• _Required task_: Copy out the lines of the data below word for word, from the line with "Click the red X icon on Sair" to the line with "Open Recovery settings", including both of those lines.

Records from a dataset
****
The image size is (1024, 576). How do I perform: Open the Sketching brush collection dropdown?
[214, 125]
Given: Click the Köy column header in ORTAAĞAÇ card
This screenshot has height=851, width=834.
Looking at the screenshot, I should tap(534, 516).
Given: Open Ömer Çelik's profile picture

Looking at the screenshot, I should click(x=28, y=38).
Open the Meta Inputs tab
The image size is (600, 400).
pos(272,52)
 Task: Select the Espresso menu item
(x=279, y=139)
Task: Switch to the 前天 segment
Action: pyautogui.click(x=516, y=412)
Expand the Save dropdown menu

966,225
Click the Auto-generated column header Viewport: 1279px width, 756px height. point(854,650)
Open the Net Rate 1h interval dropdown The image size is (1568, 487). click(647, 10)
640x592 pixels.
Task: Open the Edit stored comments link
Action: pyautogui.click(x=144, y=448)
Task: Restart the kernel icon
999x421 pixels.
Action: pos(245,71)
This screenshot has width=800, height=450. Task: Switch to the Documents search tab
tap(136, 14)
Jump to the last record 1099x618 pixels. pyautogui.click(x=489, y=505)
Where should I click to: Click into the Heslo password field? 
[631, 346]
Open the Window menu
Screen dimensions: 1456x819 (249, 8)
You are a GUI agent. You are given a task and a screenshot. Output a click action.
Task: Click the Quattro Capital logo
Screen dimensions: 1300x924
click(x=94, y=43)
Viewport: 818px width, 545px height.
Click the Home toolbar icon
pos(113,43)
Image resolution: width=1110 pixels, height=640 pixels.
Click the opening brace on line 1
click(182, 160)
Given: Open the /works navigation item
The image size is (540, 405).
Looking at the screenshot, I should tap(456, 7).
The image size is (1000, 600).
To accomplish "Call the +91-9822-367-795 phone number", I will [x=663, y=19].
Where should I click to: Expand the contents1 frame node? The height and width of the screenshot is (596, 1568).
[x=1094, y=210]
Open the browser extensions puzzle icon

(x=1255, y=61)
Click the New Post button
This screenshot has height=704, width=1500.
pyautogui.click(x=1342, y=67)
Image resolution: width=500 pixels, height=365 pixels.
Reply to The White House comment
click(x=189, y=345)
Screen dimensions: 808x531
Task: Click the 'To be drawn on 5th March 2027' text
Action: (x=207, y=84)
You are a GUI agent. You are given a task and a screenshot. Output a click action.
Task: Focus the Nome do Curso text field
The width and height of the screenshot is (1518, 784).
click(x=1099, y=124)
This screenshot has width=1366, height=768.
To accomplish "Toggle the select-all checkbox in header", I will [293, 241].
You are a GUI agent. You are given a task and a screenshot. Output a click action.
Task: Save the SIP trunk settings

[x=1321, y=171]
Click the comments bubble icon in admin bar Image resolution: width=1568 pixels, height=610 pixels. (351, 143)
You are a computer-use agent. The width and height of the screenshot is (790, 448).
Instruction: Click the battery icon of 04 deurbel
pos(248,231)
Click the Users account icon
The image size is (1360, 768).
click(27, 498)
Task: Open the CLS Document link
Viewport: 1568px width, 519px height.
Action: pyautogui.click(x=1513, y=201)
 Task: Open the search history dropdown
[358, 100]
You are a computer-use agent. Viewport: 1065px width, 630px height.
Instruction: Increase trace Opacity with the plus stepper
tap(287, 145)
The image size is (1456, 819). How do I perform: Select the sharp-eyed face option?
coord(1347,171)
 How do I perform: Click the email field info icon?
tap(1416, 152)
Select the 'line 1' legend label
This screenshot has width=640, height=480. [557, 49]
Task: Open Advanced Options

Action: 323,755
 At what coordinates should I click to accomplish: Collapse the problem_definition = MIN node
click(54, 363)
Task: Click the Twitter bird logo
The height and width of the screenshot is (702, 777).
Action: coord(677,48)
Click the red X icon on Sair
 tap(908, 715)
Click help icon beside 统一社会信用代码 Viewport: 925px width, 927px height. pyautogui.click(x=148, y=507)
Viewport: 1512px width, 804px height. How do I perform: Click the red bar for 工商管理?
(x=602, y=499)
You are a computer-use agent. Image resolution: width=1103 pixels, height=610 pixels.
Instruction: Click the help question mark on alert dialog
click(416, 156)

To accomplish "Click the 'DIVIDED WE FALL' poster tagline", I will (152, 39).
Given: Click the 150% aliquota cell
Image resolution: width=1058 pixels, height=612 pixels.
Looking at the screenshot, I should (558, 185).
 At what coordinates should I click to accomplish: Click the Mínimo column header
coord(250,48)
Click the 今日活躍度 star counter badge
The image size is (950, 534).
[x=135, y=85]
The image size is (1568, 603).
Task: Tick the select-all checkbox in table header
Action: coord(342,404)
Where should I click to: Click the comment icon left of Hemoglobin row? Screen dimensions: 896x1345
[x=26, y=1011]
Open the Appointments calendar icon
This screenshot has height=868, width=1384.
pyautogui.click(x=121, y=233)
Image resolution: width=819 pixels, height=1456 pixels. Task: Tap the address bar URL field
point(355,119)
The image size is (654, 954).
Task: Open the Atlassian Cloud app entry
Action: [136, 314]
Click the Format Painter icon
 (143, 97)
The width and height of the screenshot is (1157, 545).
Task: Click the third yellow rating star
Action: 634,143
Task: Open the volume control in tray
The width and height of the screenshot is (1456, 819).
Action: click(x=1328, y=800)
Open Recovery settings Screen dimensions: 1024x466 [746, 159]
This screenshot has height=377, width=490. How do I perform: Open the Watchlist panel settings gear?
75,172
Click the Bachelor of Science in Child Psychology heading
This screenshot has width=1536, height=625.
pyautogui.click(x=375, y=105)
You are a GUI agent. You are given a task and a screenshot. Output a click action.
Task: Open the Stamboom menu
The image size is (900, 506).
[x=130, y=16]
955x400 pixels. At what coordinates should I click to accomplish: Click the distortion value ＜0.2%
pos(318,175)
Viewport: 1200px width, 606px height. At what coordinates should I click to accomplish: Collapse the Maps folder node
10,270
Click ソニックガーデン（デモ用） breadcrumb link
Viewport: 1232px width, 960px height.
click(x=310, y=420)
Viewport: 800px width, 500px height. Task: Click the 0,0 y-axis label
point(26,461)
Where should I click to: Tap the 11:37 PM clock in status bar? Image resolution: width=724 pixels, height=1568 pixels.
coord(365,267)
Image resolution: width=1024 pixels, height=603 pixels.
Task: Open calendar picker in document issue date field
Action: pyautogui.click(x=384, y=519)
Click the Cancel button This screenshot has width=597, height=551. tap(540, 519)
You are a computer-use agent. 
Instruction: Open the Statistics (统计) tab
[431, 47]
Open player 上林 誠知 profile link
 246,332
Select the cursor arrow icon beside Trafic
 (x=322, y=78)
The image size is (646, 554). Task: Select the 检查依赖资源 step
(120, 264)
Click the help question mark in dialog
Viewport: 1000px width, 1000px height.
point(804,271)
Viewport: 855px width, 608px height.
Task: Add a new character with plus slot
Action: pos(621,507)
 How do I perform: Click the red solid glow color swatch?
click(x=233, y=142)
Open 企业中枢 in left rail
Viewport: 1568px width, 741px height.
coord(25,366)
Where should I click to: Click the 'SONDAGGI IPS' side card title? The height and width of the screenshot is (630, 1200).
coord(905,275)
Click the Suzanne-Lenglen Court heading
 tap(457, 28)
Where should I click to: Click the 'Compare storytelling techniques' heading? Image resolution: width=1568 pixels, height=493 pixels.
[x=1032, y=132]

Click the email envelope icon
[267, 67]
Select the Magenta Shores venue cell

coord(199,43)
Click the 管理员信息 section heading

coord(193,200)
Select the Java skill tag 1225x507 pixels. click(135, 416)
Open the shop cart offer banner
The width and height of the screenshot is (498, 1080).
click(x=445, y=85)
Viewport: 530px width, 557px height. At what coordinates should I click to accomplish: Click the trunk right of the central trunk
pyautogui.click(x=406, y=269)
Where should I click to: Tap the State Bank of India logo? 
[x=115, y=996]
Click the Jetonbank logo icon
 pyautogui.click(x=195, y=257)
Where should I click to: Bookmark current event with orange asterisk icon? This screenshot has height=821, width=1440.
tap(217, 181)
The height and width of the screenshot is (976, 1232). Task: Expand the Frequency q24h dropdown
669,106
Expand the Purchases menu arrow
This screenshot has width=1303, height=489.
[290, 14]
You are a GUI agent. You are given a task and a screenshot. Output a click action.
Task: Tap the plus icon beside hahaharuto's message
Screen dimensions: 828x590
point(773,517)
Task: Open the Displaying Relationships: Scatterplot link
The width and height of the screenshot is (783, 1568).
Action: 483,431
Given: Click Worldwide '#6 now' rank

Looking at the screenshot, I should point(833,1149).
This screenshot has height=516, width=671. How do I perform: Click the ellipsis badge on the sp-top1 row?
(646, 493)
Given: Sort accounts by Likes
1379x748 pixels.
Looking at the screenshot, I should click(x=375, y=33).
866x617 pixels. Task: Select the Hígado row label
****
• _Solution for this problem_:
Click the red X icon on Sair
 tap(908, 715)
Click help icon beside 统一社会信用代码 Viewport: 925px width, 927px height. pyautogui.click(x=148, y=507)
Viewport: 1512px width, 804px height. How do I perform: Click the red bar for 工商管理?
(x=602, y=499)
You are a computer-use agent. Image resolution: width=1103 pixels, height=610 pixels.
Instruction: Click the help question mark on alert dialog
click(416, 156)

To accomplish "Click the 'DIVIDED WE FALL' poster tagline", I will (152, 39).
Given: Click the 150% aliquota cell
Image resolution: width=1058 pixels, height=612 pixels.
Looking at the screenshot, I should (558, 185).
 At what coordinates should I click to accomplish: Click the Mínimo column header
coord(250,48)
Click the 今日活躍度 star counter badge
The image size is (950, 534).
[x=135, y=85]
The image size is (1568, 603).
Task: Tick the select-all checkbox in table header
Action: coord(342,404)
Where should I click to: Click the comment icon left of Hemoglobin row? Screen dimensions: 896x1345
[x=26, y=1011]
Open the Appointments calendar icon
This screenshot has height=868, width=1384.
pyautogui.click(x=121, y=233)
Image resolution: width=819 pixels, height=1456 pixels. Task: Tap the address bar URL field
point(355,119)
The image size is (654, 954).
Task: Open the Atlassian Cloud app entry
Action: [136, 314]
Click the Format Painter icon
 (143, 97)
The width and height of the screenshot is (1157, 545).
Task: Click the third yellow rating star
Action: 634,143
Task: Open the volume control in tray
The width and height of the screenshot is (1456, 819).
Action: click(x=1328, y=800)
Open Recovery settings Screen dimensions: 1024x466 [746, 159]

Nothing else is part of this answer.